Folks would quickly figure out what hills are worth dying on, and which ones aren't.
Fraud doesn’t necessarily involve monetary gain. http://www.law.cornell.edu/uscode/18/usc_sec_18_00001341——000-.html pretty well covers the waterfront ~ although it focuses on use of the mails to further such problems. Uttering a check for some illegitimate purpose is mail fraud BTW (paying a hooker for example).
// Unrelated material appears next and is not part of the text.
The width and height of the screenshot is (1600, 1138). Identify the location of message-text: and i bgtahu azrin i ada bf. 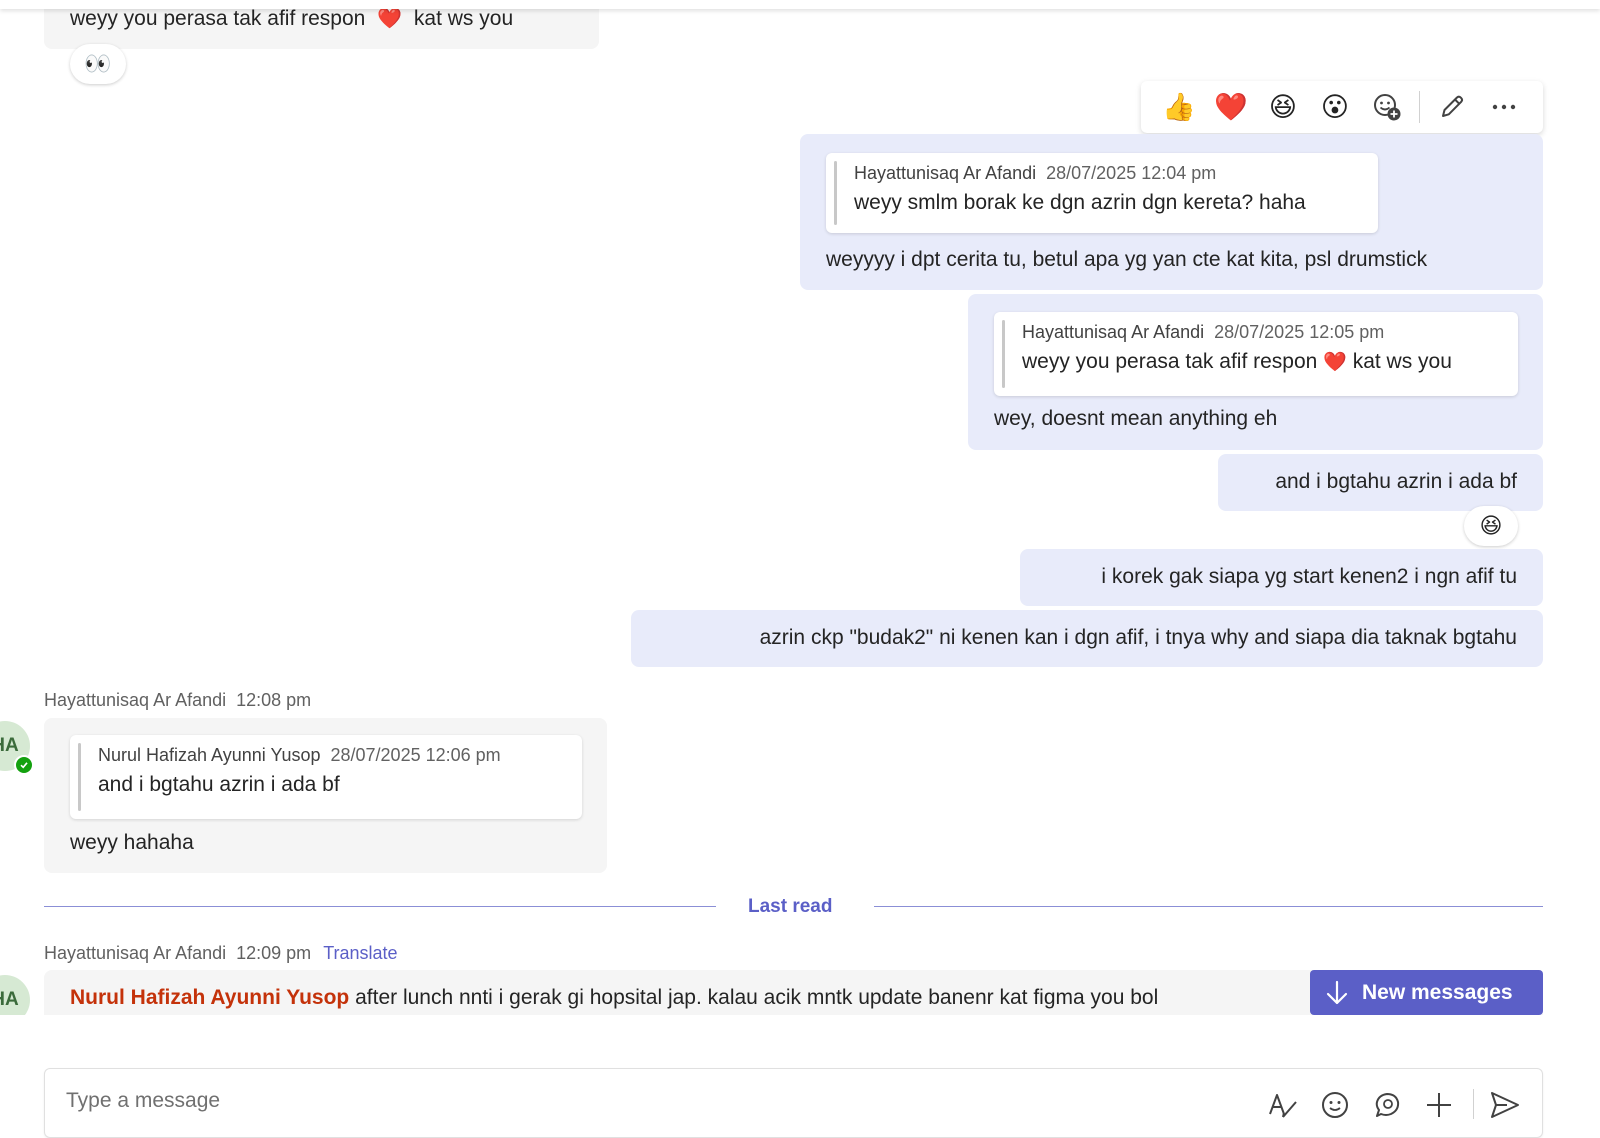
(1396, 482).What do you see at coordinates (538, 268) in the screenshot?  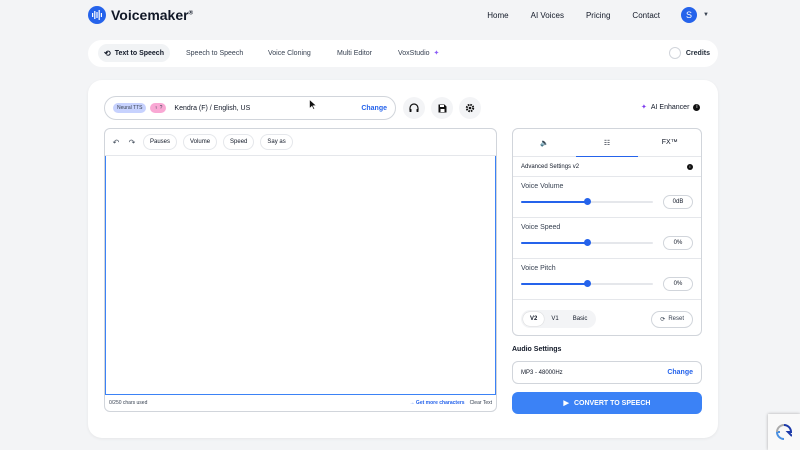 I see `voice-pitch-label: Voice Pitch` at bounding box center [538, 268].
The real problem is not the law or the liar it is the fact that the law (courts, law enforcement, etc.) gets in the way of how society used to handle this type of problem. People like this would be scorned and run out of town to shame and disrepute. Now the law wants to handle what should be left up to those affected present and former military. Allow those affected to deal with the liars, to shame them publicly so that they will stop the fraud. IIRC this man pretended to be something he was not, at a military honor ceremony, that another service member or former service member could have been honored at. It was not something that paid him but it was an honor he did not deserve. This man like others took a place of honor away from some other individual who actually served. Perhaps the days of tars and feathers is needed again to curb these disrespectful actions.
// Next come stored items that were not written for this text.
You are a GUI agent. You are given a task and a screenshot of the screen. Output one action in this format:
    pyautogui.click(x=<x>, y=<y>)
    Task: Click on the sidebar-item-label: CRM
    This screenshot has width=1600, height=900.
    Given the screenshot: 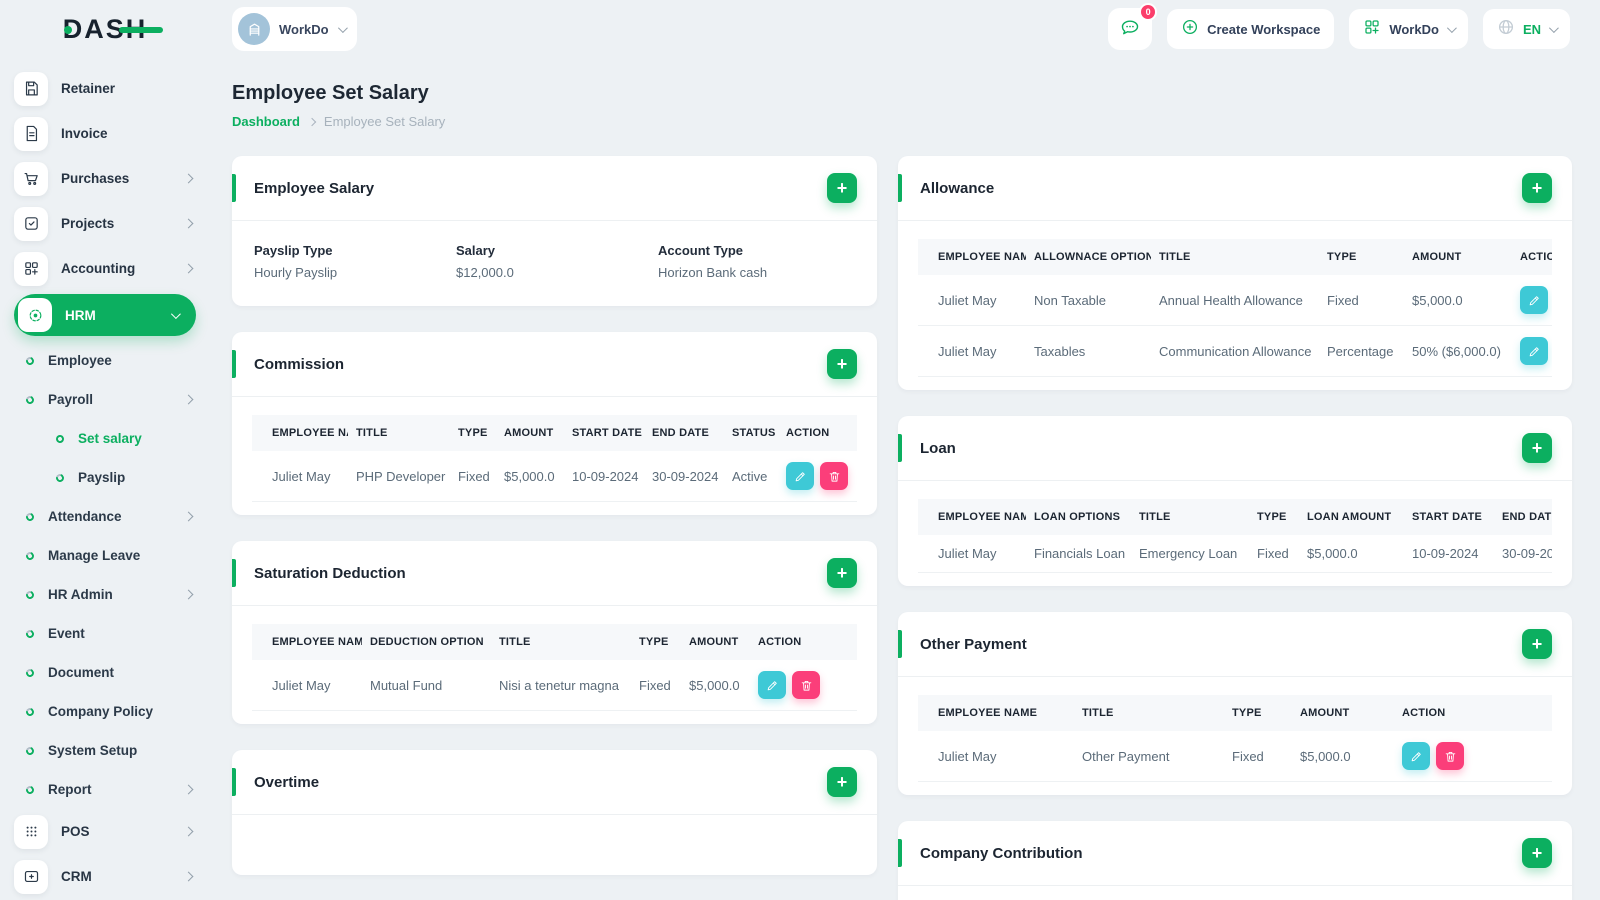 What is the action you would take?
    pyautogui.click(x=76, y=876)
    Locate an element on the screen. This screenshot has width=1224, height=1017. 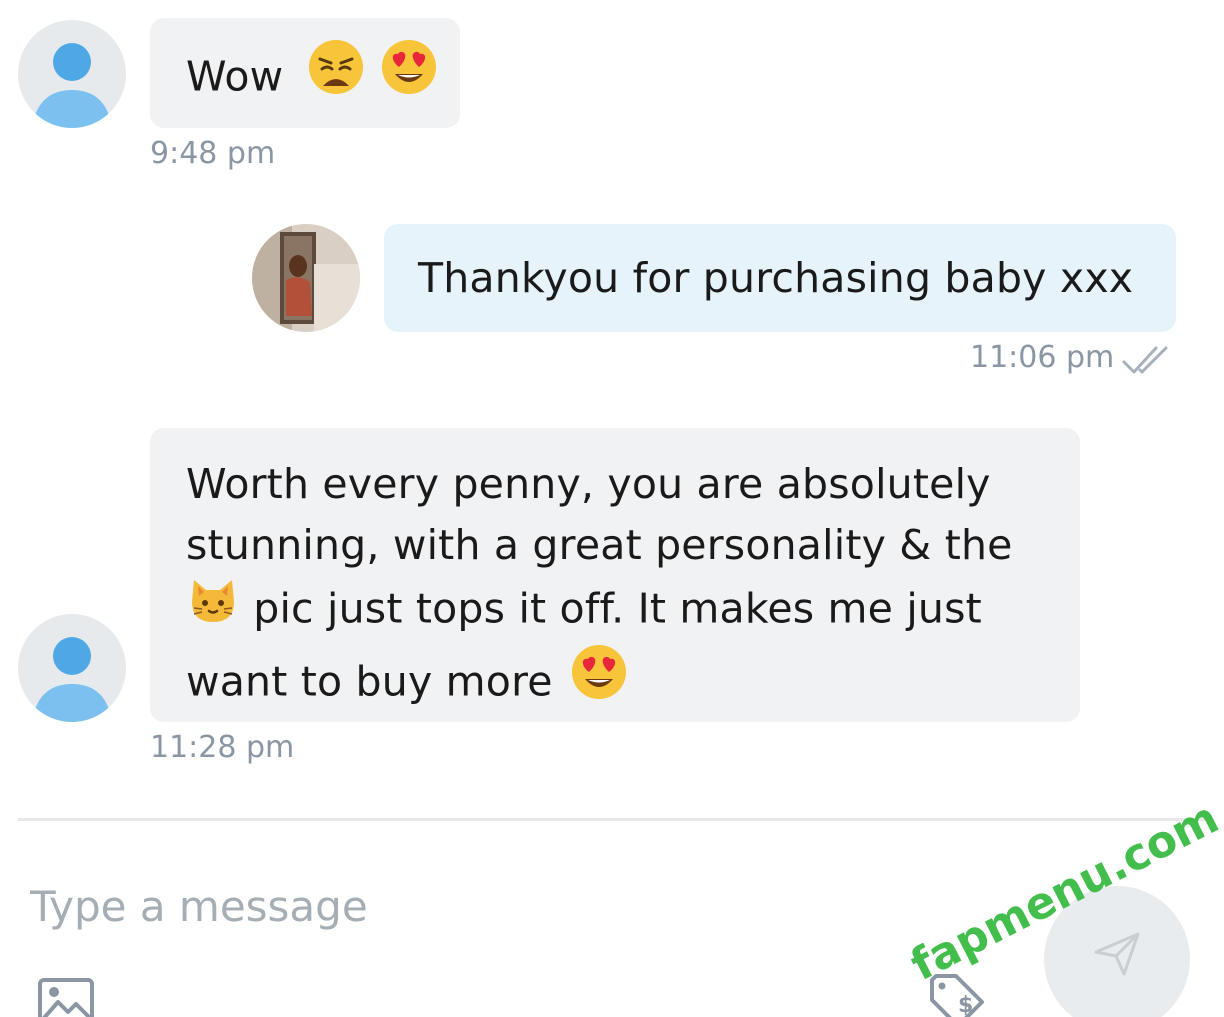
read-double-check-icon is located at coordinates (1150, 362).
Spoken like an "ends justifies the means" kinda guy. BTW, it's not about you. One who has no clue what words like honor, duty, country truly mean. Someone to whom, "all's fair in love and war", is a cheap way to get laid which means you don't know the difference between intimacy and masturbation. So why don't you go play with yourself and leave the higher thinking to the adults in the room.
Someone who uses "sticks and stones may..." as a rejoinder on FreeRepublic? You must be a lawyer. Meh.
TS
I do not believe claiming to have earned military medals is comparable to lying about having a better (_______ - fill in the blank) than someone else has. Let’s view it thusly -if an active duty soldier places a medal or ribbon upon their uniform that was not earned, they are subject to punishment under the UCMJ. If this is no big deal, then perhaps the military should end punishment of this transgression? After all, it’s just a little white lie, and meaningless. Placing said medal(s) or ribbon(s) on one’s uniform would NOT result in their receiving any benefit, now would it? A soldier’s pay isn’t based upon sporting these medals or ribbons. Advancement in rank is also not based upon receipt of such medals/ribbons. So, where is the benefit? No harm, no foul, right? I’m not buying your argument there is no benefit, or potential benefit from claiming to have “EARNED” medals/ribbons one has not earned.
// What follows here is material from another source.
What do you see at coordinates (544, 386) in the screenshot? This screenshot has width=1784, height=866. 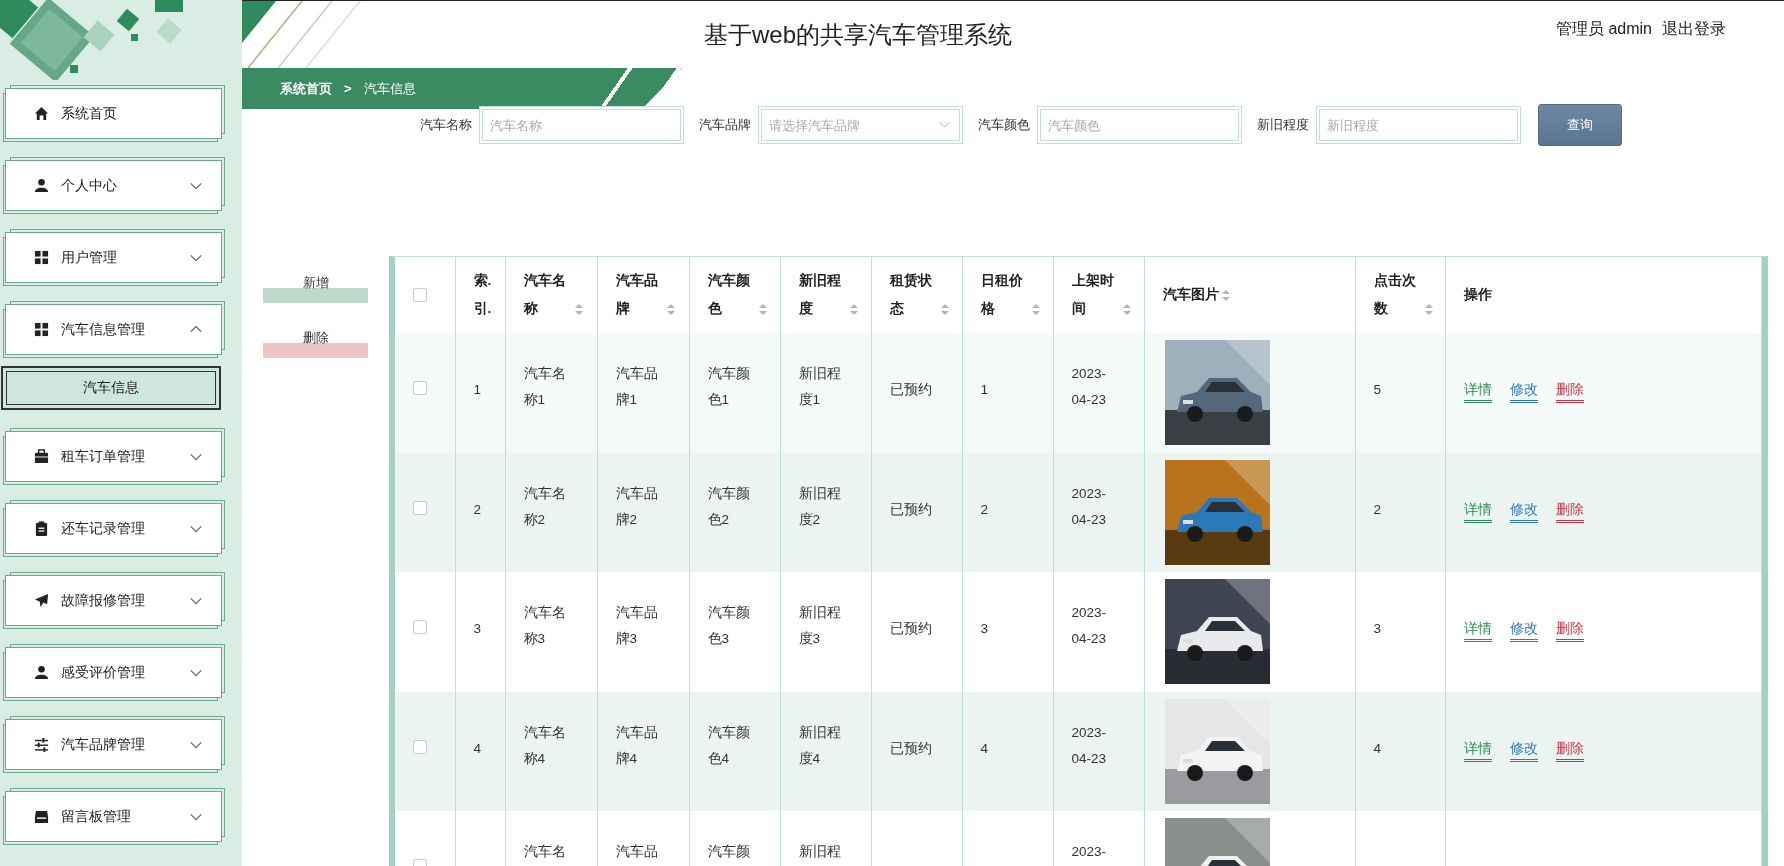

I was amazed to identify them as a Silver Star, two Bronze Stars, two Purple Hearts, and various other US and South Vietnamese awards. At the bottom of the box was a copy of his service records and Lisa was able to read about his exploits. He'd served two tours, first as an enlisted man with the 1st Cav in 65-66 and then as an officer with the 101st Airborne in 68-69.
Lisa had known he'd served in Vietnam, but didn't know any details. He'd once told her that it had been a different life and he didn't want to go back to it.
No one who has received an honor is diminished by the lies of another claiming a similar honor. It takes nothing away from the one who truly earned it. It only diminishes the one who lied. They are the ones shamed, as they should be.